This is a very satisfying, logically constructed, analytical sonnet by Sor Juana Ines de la Cruz, in which she dispassionately lays out the successive phases of a love affair and then uses it to console a friend who is suffering because he is in the final stages of the process in which jealousy and suspicion darkens any relationship. The process is very like what Marcel Proust describes in the various love affairs described in A la Recherche du Temps Perdu, except here, Sor Juana effectively nails the subject in a fourteen-line sonnet, whereas Proust takes a couple of thousand pages or so.
So here is Sor Juana’s Advice to a Jealous Lover…
QUE CONSUELA A UN CELOSO
Amor empieza por desasosiego,
solicitud, ardores y desvelos;
crece con riesgos, lances y recelos;
susténtase de llantos y de ruego.
Doctrínanle tibiezas y despego,
conserva el ser entre engañosos velos,
hasta que con agravios o con celos
apaga con sus lágrimas su fuego.
Su principio, su medio y fin es éste:
¿pues por qué, Alcino, sientes el desvío
de Celia, que otro tiempo bien te quiso?
¿Qué razón hay de que dolor te cueste?
Pues no te engañó amor, Alcino mío,
sino que llegó el término preciso.
The first four lines succinctly describe the first three phases of a love affair – unease, caring, passion; then daring and risk-taking; then dependence as revealed by needy claims on the lover. The second stanza proceeds through the cooling of passion but the awakening of jealousy, justified or unjustified, which starts to extinguish the flames of love. This the arc of many love affairs, and Sor Juana has described it in just eight lines.

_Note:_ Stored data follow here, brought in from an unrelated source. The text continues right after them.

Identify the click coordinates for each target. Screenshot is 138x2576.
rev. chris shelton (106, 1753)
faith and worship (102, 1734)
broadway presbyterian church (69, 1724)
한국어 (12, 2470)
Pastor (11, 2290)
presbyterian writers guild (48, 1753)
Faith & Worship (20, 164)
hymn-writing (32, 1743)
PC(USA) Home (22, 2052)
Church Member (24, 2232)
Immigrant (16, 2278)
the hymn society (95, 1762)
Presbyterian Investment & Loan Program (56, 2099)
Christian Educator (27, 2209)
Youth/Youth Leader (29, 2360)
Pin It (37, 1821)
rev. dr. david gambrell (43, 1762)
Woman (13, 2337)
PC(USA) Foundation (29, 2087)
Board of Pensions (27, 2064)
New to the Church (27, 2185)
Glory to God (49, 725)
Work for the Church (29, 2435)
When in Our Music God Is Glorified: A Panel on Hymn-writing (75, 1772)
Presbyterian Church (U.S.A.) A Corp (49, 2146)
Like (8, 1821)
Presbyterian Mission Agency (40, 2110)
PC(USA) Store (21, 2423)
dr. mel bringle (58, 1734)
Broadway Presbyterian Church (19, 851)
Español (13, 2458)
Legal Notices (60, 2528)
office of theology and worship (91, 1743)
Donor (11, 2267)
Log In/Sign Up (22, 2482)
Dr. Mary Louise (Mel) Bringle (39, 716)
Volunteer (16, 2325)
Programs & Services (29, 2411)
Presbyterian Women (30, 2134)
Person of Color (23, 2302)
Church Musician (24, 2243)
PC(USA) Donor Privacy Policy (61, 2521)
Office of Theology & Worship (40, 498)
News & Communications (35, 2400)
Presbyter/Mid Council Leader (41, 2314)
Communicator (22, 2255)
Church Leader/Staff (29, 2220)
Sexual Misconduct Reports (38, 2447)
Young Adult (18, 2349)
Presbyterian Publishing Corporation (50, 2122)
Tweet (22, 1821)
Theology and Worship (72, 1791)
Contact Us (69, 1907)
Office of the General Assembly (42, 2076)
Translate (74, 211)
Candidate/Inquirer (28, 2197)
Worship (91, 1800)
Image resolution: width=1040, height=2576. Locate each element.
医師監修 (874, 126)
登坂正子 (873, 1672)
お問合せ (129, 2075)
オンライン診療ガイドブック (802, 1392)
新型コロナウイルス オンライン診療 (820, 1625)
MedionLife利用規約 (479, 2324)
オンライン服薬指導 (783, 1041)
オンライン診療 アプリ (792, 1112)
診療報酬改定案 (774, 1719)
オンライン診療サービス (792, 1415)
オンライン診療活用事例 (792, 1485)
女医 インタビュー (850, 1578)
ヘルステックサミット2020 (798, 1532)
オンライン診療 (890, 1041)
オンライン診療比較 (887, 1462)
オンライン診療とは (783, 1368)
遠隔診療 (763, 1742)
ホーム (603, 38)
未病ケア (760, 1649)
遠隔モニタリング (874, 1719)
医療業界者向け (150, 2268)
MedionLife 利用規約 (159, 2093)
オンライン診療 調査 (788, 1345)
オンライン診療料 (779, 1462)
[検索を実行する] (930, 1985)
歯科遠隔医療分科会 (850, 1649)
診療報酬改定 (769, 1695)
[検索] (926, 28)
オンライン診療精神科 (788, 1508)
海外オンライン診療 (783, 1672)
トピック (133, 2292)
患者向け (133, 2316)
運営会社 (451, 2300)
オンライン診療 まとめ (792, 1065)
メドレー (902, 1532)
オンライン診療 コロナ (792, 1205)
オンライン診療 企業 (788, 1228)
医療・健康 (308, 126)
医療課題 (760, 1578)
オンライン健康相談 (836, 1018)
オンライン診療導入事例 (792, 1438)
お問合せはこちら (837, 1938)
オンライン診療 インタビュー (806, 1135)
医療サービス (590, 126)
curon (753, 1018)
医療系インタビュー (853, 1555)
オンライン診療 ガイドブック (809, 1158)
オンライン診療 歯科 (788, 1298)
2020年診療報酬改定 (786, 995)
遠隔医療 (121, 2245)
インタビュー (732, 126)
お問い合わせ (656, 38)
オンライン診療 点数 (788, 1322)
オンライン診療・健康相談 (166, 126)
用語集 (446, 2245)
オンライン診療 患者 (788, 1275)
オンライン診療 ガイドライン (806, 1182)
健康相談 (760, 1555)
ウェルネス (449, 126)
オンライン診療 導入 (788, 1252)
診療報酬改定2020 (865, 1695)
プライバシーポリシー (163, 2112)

In the remainder of the poem, Sor Juana addresses a lover, reminding him that the course of love is always like this, with a beginning a middle and an end – so why should Alcino, the lover, be upset by this completely natural course of events? There is no blame to be attached to either Alcino or his lover, Celia. So there is no point in suffering as a result – all that has happened is that this love affair has reached its natural end.
Sound and balanced advice indeed, but any lover would likely not be receptive to it until much later.